What you will do
Locate the line that contains "Where should I click to: Select" in the entries below, then repeat it and every following line through the line that contains "Image resolution: width=620", exactly, and no others.

Exercise material
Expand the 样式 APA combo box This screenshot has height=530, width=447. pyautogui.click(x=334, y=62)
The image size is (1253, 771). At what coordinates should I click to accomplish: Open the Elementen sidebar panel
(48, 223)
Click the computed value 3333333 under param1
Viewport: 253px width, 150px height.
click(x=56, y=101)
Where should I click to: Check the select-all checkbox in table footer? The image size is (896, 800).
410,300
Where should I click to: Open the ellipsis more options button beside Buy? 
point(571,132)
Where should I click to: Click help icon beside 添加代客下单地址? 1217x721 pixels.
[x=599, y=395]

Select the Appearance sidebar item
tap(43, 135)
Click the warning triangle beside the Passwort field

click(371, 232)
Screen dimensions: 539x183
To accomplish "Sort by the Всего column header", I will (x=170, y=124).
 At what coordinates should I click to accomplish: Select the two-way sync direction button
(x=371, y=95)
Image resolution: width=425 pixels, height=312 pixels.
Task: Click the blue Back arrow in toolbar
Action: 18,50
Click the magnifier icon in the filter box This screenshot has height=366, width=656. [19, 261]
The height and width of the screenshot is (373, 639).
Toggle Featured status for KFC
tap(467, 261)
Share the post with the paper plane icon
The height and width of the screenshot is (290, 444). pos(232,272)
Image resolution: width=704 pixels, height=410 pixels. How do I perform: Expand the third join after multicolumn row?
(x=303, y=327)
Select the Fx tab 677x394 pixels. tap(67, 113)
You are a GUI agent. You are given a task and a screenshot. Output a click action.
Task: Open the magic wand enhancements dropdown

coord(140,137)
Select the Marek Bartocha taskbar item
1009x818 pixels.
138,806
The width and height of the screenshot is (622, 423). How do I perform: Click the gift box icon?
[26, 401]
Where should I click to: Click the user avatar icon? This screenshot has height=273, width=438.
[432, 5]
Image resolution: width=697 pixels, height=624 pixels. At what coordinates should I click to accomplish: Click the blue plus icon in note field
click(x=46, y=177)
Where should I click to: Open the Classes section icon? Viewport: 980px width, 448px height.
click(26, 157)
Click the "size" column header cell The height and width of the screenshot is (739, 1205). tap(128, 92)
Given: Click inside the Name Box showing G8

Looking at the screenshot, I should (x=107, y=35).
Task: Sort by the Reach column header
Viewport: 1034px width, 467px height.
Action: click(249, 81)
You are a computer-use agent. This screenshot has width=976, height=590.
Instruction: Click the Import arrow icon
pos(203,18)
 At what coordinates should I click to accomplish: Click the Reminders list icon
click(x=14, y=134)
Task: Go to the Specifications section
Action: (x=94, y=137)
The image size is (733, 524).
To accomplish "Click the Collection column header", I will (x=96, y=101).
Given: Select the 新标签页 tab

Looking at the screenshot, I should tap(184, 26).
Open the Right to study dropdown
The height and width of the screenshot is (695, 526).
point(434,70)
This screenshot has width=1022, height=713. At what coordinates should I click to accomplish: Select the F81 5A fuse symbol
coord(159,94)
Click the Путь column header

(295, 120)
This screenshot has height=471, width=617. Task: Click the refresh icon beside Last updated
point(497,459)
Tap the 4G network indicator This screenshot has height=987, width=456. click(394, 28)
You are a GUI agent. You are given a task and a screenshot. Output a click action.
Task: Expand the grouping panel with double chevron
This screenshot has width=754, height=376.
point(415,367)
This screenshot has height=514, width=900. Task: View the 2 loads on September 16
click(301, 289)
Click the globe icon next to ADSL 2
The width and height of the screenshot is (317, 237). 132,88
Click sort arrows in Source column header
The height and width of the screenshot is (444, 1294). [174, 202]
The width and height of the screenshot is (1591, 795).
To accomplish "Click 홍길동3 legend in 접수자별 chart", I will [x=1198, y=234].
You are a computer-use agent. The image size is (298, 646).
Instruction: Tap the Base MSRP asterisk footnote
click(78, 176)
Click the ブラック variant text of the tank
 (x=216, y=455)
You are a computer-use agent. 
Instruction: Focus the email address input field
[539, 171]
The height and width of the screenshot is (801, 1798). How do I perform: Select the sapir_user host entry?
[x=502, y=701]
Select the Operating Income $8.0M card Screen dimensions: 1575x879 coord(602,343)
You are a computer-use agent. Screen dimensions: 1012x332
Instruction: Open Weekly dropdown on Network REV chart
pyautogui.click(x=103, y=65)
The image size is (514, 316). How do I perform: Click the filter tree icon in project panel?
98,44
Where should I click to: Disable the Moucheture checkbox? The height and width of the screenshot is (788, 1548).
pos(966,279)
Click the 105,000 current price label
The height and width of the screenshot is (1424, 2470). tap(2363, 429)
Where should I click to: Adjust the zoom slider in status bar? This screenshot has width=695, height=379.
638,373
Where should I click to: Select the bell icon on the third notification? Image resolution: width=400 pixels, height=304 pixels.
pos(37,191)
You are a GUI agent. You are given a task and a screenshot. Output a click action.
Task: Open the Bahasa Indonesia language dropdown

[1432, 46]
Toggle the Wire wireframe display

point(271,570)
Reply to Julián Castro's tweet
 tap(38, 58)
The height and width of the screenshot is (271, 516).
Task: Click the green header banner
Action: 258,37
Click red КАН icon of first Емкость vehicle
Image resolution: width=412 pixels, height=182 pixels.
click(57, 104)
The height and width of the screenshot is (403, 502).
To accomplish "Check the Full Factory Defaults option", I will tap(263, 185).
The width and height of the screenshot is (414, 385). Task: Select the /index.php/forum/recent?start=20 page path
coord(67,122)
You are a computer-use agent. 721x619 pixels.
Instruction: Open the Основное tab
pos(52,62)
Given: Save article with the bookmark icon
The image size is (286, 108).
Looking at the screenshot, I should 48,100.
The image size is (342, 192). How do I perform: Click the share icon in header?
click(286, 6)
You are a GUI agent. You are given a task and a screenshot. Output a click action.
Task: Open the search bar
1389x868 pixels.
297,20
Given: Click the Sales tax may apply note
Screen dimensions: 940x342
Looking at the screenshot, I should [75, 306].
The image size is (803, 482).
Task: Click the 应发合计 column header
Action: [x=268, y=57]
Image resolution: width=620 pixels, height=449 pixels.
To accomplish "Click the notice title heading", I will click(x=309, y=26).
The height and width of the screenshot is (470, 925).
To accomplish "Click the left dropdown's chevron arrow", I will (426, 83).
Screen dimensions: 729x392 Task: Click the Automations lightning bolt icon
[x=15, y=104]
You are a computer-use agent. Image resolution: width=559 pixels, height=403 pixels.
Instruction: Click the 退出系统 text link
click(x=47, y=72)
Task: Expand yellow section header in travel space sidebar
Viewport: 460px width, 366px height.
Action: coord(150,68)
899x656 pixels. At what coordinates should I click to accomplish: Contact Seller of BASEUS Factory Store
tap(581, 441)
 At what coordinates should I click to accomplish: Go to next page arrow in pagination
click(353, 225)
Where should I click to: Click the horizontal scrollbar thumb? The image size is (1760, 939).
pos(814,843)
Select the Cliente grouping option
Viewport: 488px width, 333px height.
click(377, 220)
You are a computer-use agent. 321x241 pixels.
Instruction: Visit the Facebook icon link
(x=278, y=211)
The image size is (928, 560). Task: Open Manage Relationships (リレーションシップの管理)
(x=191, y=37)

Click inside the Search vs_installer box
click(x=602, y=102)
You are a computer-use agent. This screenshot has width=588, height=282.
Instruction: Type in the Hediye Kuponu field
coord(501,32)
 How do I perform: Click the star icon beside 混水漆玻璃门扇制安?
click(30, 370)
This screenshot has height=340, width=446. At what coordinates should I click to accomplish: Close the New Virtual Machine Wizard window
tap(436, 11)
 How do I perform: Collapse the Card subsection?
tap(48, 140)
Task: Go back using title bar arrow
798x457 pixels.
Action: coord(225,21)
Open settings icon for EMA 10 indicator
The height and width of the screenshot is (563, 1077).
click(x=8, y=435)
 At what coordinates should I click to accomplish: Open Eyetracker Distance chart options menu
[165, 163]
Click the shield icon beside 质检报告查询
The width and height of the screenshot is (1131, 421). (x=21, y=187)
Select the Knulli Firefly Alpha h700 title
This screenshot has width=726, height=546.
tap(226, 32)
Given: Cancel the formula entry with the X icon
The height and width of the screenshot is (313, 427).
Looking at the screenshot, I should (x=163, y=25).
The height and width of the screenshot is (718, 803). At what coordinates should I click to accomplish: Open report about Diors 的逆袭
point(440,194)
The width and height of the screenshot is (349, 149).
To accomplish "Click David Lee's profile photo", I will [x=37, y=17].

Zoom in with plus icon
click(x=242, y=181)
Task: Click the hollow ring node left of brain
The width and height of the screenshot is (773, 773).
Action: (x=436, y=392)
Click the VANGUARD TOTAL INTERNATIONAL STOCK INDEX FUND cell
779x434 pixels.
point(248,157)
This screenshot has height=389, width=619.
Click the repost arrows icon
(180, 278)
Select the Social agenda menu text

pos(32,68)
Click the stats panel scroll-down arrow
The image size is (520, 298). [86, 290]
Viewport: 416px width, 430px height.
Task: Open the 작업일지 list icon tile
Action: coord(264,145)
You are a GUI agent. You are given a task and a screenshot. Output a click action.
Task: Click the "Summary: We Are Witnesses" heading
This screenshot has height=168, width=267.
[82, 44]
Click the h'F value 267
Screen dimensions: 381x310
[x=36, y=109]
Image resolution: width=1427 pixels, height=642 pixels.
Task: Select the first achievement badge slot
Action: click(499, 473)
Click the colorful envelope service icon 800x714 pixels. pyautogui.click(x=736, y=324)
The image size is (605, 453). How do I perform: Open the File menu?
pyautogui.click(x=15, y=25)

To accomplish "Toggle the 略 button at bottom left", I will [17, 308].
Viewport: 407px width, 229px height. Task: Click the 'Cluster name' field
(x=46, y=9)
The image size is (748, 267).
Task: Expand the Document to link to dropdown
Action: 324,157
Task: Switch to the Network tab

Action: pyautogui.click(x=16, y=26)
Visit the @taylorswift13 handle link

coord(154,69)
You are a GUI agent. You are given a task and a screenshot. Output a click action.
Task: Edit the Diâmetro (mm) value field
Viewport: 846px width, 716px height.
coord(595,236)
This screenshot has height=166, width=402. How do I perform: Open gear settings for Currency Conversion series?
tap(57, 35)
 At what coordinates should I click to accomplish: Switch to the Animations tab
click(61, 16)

Response
Where should I click to: Select the bell icon on the third notification? Image resolution: width=400 pixels, height=304 pixels.
pos(37,191)
You are a GUI agent. You are given a task and a screenshot. Output a click action.
Task: Open the Bahasa Indonesia language dropdown

[1432, 46]
Toggle the Wire wireframe display

point(271,570)
Reply to Julián Castro's tweet
 tap(38, 58)
The height and width of the screenshot is (271, 516).
Task: Click the green header banner
Action: 258,37
Click red КАН icon of first Емкость vehicle
Image resolution: width=412 pixels, height=182 pixels.
click(57, 104)
The height and width of the screenshot is (403, 502).
To accomplish "Check the Full Factory Defaults option", I will tap(263, 185).
The width and height of the screenshot is (414, 385). Task: Select the /index.php/forum/recent?start=20 page path
coord(67,122)
You are a computer-use agent. 721x619 pixels.
Instruction: Open the Основное tab
pos(52,62)
Given: Save article with the bookmark icon
The image size is (286, 108).
Looking at the screenshot, I should 48,100.
The image size is (342, 192). How do I perform: Click the share icon in header?
click(286, 6)
You are a GUI agent. You are given a task and a screenshot. Output a click action.
Task: Open the search bar
1389x868 pixels.
297,20
Given: Click the Sales tax may apply note
Screen dimensions: 940x342
Looking at the screenshot, I should [75, 306].
The image size is (803, 482).
Task: Click the 应发合计 column header
Action: [x=268, y=57]
Image resolution: width=620 pixels, height=449 pixels.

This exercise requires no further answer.